Required task:
Extend the forum comment about camera menu systems below, starting after its final sentence.

I could be wrong, but I'm assuming the above is sarcastic. No offense if it was not meant to be. To each their own. I figured I'd comment on some recent experiences...

I've had an abject lesson in menu system design over the past 18 months. I've been primarily using three different systems serially due to various circumstances. I came originally from Canon, so I had most familiarity (bias?) with that. The short version:
- Panasonic was slightly better than Canon. This was with the S1r, their more modern take on it. Took me 2 days to be as proficient with menus as with Canon. 3rd day, it was easier.
- Sony was disastrous. Spent more than a year with it and am still shooting it some. Periodic "treasure hunts" to not only find where a feature is hidden, but then also sometimes a debugging to figure out which feature needs to be set differently to allow another feature to do what you need. Panasonic was best at addressing this, as they'd have a pop-up tell you exactly why you couldn't do x with y feature at the moment, until you changed that other setting. It was the most disciplined. The Sony "My menu" feature helps for 70 percent of things, but the other 30 percent are maddening. It was a testament to Sony's superiority for my purposes (high res and tracking) that its menus were tolerated.

Recorded information:

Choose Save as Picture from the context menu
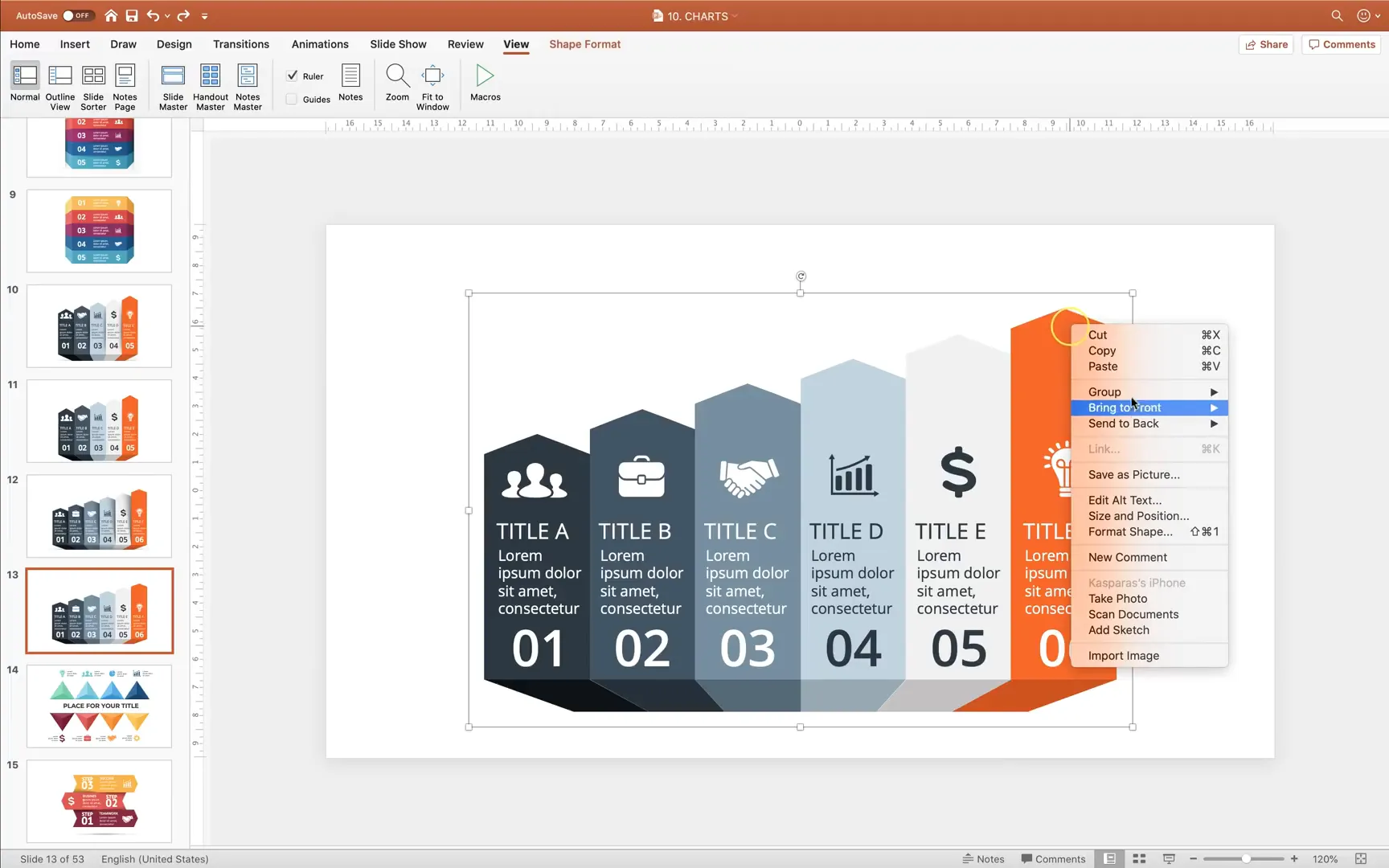The image size is (1389, 868). tap(1133, 474)
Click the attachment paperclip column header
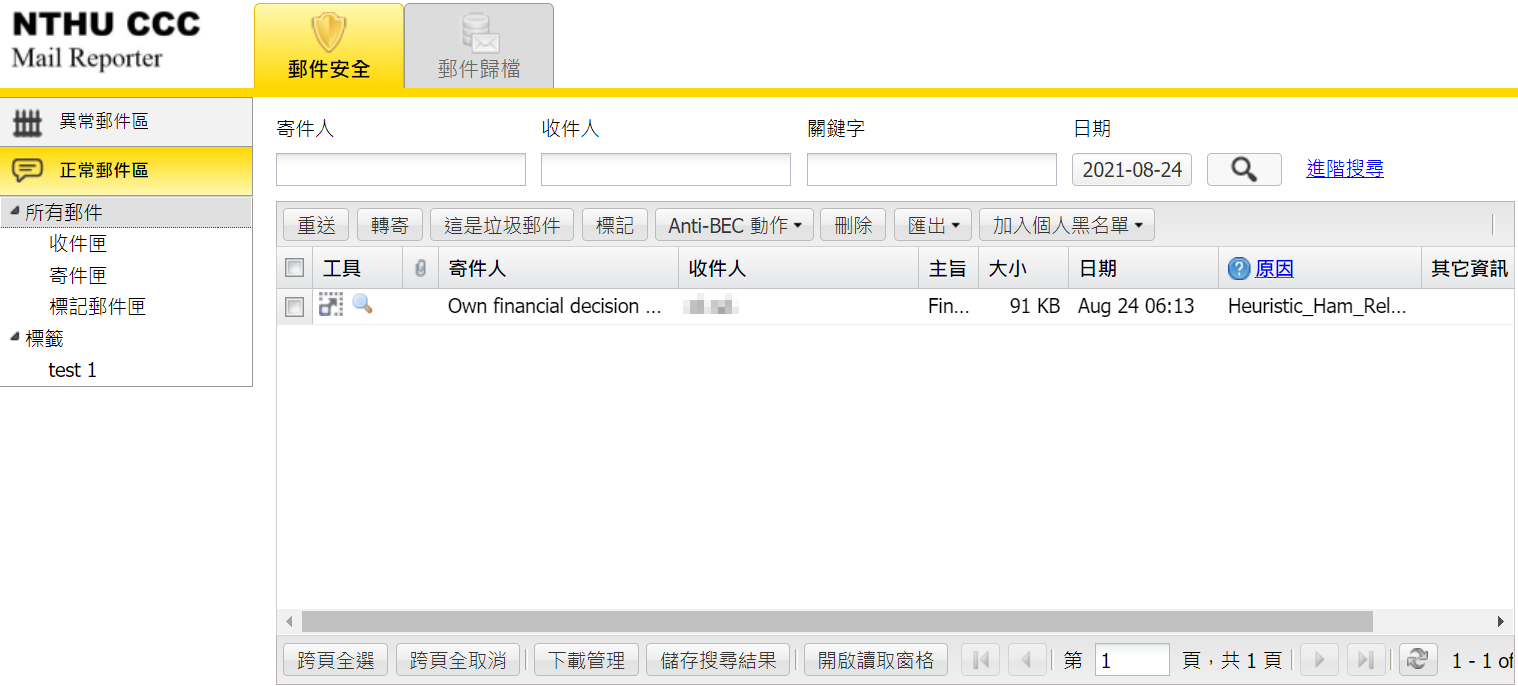The image size is (1518, 686). point(421,268)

Written response:
- Canon is quite reliably organized and deliberately simplified. It's hard to tell that this has been done unless you've done interface work yourself. It is a simpler menu system, but could use another layer of tabs once the screen resolution allows it.

I attribute Panasonic's superiority to the fact that they adapted the higher pixel EVFs and screens first, and when they developed that S1R menu system, they added a layer of tabs, so you have two meta layers of organization, versus one. They had the screen space, and the other manufacturers, like Canon, did not. Also, their helpful notes for each feature that is grayed out reduces much frustration.

Sony still hasn't hired someone with decision-making power to design menus around user functionality versus an organization of technical capacity. Here's the hint when you buy a new product: If the manual reads as an organized list of functions you see in the menus, the system was likely designed and documented by someone hired by the engineers to adequately describe the features. If the manual is organized by user objective, showing the little processes needed to accomplish the most important objectives a user might have, then that is lightly designed and documented by people hired for the purpose.

I'm back in the Canon R camp now, and the menus are one of the advantages.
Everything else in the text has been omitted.